Hansen is also carrying something else: the hull of the pedal boat is printed with the names of more than 500 people who have committed suicide.

“I am doing this to honor the memories of those who lost their lives by suicide,” Hansen said. “I also hope this endeavor will help shed light on the invisible burden that victims of suicide have carried and the weight of grief that their loved ones continue to carry.”

The canoe symbolizes the weight felt by those suffering from depression or other mental health issues, as well as the grief of the survivors.

Anne Sullivan, who lost her son to suicide, said she was grateful to Hansen for raising awareness of the need for mental health care.

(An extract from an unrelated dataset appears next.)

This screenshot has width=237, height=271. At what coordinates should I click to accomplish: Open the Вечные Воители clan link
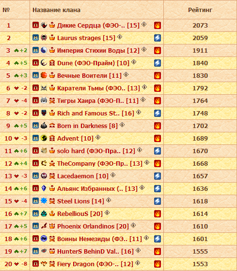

She shares Hansen’s posts on social media with others.

“I’m looking at your canoe in every photo, looking for my son’s name,” Sullivan wrote in a Facebook post on September 30. “I know he’s there and every time you lift that canoe onto your shoulders I feel like David is transported to heaven.”

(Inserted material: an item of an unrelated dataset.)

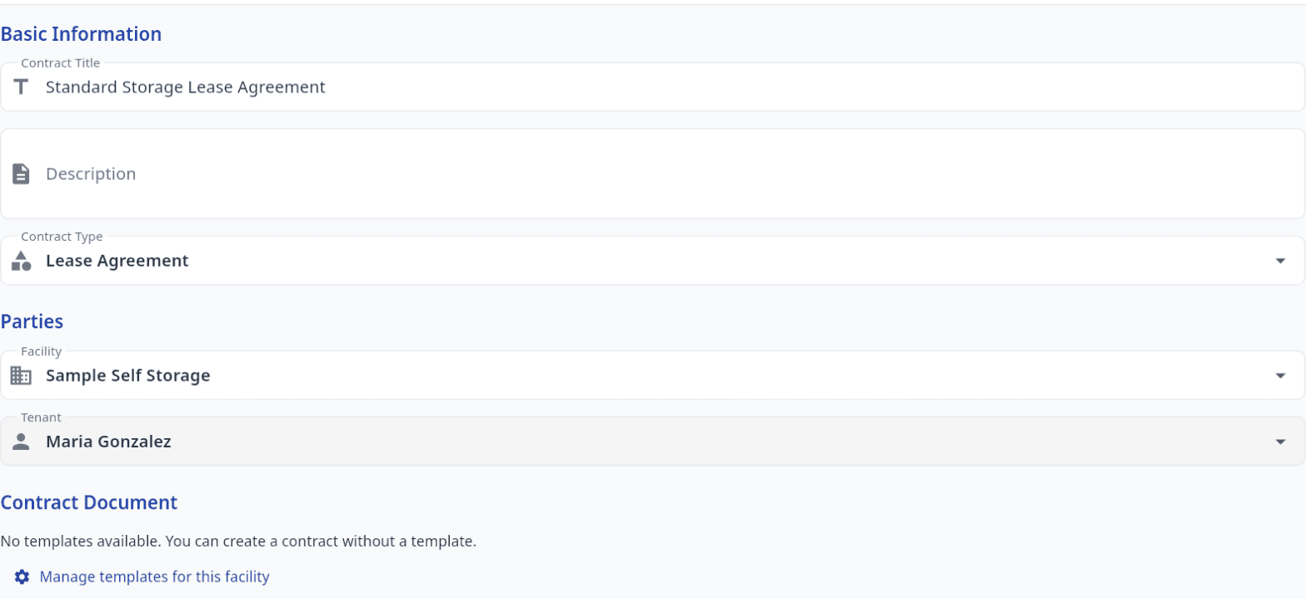
Task: Click the No templates available message
Action: 238,542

Hansen is on track to finish in the next few days when he plans to cross the Mississippi River to Fountain City, Wisconsin.

He doesn’t want this to be the end, however.

“It is only successful if it helps the people who live,” said Hansen. “Resources are available. Help is available. Please ask for help. “

Portage for one purpose: A fundraising page for Portage For A Purpose has been set up on 4Giving.com. Hansen’s goal is to raise $ 100,000 for suicide prevention awareness. All funds received will go to the Southeast Minnesota office of the National Alliance on Mental Illness (NAMI).

Wisconsin NAMI walks: The Southeastern Wisconsin National Alliance on Mental Illness will host fundraising walks on Saturday. In-person events will be held from 9 a.m. to 1 p.m. at Veteran’s Park in Milwaukee and Culter Park in Waukesha. A virtual option is also available.

For more information on the walks or programs offered by NAMI, call (414) 344-0447 or visit namisoutheastwi.org.

Suicide prevention hotline: If you or someone you know is in an emergency, call the National Suicide Prevention Lifeline at 800-273-TALK (8255) or 911.